**** Provided data
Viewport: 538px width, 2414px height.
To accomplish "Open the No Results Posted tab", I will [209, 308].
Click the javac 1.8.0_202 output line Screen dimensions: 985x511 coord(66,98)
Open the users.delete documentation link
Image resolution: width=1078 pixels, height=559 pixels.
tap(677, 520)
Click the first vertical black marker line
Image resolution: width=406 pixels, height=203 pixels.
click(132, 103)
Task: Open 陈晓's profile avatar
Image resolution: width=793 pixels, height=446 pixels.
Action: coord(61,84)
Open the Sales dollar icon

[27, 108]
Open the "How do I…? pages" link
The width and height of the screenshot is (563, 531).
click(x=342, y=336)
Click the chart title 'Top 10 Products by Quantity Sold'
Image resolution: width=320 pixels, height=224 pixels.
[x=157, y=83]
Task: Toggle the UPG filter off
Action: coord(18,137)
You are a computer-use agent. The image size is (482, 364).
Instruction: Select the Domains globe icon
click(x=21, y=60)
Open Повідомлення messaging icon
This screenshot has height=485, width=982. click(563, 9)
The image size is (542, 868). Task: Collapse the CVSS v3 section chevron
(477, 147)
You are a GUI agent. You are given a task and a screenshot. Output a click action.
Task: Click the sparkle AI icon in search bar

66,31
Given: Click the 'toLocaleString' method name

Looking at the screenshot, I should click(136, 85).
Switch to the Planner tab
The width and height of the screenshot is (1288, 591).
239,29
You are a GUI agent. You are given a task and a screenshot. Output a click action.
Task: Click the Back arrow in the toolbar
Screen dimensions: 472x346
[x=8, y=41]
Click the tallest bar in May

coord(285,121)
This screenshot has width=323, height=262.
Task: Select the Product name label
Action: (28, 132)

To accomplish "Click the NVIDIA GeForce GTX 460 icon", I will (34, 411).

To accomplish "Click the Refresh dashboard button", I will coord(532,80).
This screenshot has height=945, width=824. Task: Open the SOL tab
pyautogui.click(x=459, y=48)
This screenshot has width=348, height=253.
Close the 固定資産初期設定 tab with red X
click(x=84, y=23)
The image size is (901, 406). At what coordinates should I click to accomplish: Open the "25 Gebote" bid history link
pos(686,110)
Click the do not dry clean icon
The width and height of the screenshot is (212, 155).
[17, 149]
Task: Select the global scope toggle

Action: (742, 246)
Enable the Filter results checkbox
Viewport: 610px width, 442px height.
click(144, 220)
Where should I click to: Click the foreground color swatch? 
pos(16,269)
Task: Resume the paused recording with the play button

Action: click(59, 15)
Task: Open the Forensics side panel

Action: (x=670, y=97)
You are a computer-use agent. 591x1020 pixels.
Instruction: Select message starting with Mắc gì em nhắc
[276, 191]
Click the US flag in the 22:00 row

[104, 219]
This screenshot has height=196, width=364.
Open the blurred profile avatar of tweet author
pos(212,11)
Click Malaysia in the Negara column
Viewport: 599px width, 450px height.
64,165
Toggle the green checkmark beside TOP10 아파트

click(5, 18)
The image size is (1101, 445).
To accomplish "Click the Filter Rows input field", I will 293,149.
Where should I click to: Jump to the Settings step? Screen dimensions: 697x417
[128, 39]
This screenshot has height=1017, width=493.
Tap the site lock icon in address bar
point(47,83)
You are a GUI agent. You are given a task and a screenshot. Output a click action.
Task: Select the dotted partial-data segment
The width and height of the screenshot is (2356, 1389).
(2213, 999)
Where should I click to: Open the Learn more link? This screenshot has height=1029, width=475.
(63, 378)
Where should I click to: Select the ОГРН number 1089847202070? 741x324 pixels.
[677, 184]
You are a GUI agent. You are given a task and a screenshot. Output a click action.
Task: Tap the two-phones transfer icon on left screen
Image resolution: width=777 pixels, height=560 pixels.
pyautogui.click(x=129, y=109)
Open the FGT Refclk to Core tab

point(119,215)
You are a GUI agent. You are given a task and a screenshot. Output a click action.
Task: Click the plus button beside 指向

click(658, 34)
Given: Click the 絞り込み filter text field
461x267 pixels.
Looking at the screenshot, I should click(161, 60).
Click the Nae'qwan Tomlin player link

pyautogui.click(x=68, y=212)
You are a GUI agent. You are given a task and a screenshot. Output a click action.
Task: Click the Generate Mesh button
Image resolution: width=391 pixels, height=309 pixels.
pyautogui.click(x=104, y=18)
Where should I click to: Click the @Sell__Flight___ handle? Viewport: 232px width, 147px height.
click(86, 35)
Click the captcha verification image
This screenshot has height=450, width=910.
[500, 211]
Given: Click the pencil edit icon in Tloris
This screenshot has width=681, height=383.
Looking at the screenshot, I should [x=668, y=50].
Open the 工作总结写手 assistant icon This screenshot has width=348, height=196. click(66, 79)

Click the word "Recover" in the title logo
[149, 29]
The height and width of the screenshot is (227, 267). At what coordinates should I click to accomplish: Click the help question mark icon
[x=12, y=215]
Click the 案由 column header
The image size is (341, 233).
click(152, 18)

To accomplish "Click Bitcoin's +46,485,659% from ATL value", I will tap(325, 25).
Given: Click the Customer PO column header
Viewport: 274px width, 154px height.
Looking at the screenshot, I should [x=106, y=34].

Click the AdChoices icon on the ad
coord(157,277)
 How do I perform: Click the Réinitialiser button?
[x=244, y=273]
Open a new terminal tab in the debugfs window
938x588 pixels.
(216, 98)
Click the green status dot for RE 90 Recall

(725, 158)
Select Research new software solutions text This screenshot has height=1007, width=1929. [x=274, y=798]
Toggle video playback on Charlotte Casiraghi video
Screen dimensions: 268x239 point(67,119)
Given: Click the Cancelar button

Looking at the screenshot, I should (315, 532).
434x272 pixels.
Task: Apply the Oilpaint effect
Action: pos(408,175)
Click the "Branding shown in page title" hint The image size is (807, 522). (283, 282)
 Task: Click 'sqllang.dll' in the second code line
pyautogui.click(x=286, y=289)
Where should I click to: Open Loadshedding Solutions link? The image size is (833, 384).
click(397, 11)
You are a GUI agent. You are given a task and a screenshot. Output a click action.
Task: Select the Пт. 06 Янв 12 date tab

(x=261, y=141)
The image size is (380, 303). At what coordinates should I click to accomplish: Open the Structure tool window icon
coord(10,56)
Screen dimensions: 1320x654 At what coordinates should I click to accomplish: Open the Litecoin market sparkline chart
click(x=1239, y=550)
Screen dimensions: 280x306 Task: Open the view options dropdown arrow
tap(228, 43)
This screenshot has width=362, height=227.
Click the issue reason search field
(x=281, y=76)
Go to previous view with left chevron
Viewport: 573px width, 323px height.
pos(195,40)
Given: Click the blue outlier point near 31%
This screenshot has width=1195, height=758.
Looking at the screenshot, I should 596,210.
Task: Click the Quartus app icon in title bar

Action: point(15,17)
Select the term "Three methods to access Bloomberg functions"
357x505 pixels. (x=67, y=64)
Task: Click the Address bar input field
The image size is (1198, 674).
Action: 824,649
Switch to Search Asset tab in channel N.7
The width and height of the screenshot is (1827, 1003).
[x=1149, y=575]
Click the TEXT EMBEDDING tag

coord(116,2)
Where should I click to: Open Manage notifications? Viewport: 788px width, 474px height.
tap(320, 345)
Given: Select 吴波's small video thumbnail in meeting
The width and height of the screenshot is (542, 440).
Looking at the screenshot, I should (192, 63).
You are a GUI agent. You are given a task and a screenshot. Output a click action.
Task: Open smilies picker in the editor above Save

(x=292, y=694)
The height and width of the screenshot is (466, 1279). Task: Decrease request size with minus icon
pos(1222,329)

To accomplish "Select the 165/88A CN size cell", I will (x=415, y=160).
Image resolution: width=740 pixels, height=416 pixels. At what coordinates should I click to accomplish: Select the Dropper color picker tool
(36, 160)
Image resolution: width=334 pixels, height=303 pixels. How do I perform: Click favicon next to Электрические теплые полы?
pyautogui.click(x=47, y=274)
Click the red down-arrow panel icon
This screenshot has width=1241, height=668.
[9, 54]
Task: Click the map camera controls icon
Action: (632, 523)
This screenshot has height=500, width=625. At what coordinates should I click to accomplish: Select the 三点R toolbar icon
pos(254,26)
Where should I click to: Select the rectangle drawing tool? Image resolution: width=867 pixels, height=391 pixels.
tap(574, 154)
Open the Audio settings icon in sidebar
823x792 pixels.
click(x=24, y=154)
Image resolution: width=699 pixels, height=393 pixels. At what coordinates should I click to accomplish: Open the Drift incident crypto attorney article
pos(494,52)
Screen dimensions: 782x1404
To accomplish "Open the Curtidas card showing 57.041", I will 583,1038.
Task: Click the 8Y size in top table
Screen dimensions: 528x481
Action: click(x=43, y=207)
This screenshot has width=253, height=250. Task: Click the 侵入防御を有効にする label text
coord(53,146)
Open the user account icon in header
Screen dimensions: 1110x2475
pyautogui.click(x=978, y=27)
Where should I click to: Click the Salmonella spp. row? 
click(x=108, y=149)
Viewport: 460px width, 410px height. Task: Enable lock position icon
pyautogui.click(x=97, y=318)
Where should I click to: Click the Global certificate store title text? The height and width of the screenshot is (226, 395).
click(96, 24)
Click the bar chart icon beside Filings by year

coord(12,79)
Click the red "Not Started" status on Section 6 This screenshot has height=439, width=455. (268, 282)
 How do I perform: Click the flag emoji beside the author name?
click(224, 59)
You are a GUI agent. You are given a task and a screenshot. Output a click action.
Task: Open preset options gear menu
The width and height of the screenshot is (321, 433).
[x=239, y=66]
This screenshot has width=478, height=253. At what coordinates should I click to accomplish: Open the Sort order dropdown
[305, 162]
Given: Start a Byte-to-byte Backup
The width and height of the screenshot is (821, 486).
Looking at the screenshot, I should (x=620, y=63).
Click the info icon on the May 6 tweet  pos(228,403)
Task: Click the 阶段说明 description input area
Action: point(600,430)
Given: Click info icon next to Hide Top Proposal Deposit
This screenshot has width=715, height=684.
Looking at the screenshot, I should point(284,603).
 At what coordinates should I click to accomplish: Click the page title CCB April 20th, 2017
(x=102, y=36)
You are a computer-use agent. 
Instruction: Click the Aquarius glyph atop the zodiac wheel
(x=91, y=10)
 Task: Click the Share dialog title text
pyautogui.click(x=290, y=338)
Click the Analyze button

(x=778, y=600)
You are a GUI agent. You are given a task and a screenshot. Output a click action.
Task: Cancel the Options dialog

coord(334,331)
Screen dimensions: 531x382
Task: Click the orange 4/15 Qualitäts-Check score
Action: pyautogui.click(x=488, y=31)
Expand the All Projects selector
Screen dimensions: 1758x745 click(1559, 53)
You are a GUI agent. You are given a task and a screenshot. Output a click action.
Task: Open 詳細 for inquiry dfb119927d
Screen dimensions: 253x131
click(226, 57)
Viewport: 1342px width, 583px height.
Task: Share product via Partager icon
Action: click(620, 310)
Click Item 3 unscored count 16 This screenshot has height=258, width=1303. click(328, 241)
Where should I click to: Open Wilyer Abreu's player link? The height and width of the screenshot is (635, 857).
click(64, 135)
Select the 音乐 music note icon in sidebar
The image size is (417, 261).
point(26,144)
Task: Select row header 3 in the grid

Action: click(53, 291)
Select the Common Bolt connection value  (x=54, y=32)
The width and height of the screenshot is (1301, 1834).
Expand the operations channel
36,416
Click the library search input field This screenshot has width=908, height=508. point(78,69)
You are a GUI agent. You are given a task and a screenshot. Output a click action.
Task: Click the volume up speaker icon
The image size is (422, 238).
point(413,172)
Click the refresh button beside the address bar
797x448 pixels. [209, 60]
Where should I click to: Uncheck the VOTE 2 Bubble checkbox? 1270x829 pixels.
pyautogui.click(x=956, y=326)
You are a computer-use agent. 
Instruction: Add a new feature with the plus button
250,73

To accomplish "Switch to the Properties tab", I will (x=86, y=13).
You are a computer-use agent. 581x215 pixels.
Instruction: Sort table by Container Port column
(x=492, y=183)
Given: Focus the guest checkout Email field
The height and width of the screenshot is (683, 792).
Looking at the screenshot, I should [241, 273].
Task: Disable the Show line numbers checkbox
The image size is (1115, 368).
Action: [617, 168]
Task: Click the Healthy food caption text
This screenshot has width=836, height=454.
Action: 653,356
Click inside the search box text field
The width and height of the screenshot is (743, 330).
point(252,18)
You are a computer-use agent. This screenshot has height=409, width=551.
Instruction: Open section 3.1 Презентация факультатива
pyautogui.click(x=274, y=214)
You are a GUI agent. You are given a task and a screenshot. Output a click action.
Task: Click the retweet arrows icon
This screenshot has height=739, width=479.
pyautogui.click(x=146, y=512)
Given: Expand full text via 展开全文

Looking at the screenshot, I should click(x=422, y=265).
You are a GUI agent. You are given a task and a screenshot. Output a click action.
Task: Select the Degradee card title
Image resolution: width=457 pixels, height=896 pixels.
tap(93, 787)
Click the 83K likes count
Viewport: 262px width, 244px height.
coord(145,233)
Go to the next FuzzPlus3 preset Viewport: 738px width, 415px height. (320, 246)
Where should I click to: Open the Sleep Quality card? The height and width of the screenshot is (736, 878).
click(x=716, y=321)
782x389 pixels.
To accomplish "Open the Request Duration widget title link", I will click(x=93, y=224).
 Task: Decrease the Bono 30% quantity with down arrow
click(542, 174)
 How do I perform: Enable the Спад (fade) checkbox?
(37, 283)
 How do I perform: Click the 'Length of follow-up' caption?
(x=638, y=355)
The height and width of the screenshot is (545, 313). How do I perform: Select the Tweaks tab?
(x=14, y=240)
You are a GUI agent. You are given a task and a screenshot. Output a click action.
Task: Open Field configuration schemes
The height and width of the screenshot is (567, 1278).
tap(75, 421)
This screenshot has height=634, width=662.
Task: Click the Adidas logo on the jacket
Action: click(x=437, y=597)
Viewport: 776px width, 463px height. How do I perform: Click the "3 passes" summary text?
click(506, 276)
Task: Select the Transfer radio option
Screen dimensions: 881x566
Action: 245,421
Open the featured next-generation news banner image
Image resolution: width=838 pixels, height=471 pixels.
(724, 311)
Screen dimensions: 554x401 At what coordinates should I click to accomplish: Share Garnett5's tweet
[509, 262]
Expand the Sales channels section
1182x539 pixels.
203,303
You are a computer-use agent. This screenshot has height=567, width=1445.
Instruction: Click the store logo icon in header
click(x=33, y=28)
********
§ To do:
What you return must be the lines above that run from the line with "Task: Click the Share dialog title text" to the line with "Click Item 3", inclusive, each copied exactly.

§ The completed task:
 Task: Click the Share dialog title text
pyautogui.click(x=290, y=338)
Click the Analyze button

(x=778, y=600)
You are a GUI agent. You are given a task and a screenshot. Output a click action.
Task: Cancel the Options dialog

coord(334,331)
Screen dimensions: 531x382
Task: Click the orange 4/15 Qualitäts-Check score
Action: pyautogui.click(x=488, y=31)
Expand the All Projects selector
Screen dimensions: 1758x745 click(1559, 53)
You are a GUI agent. You are given a task and a screenshot. Output a click action.
Task: Open 詳細 for inquiry dfb119927d
Screen dimensions: 253x131
click(226, 57)
Viewport: 1342px width, 583px height.
Task: Share product via Partager icon
Action: click(620, 310)
Click Item 3 unscored count 16 This screenshot has height=258, width=1303. click(328, 241)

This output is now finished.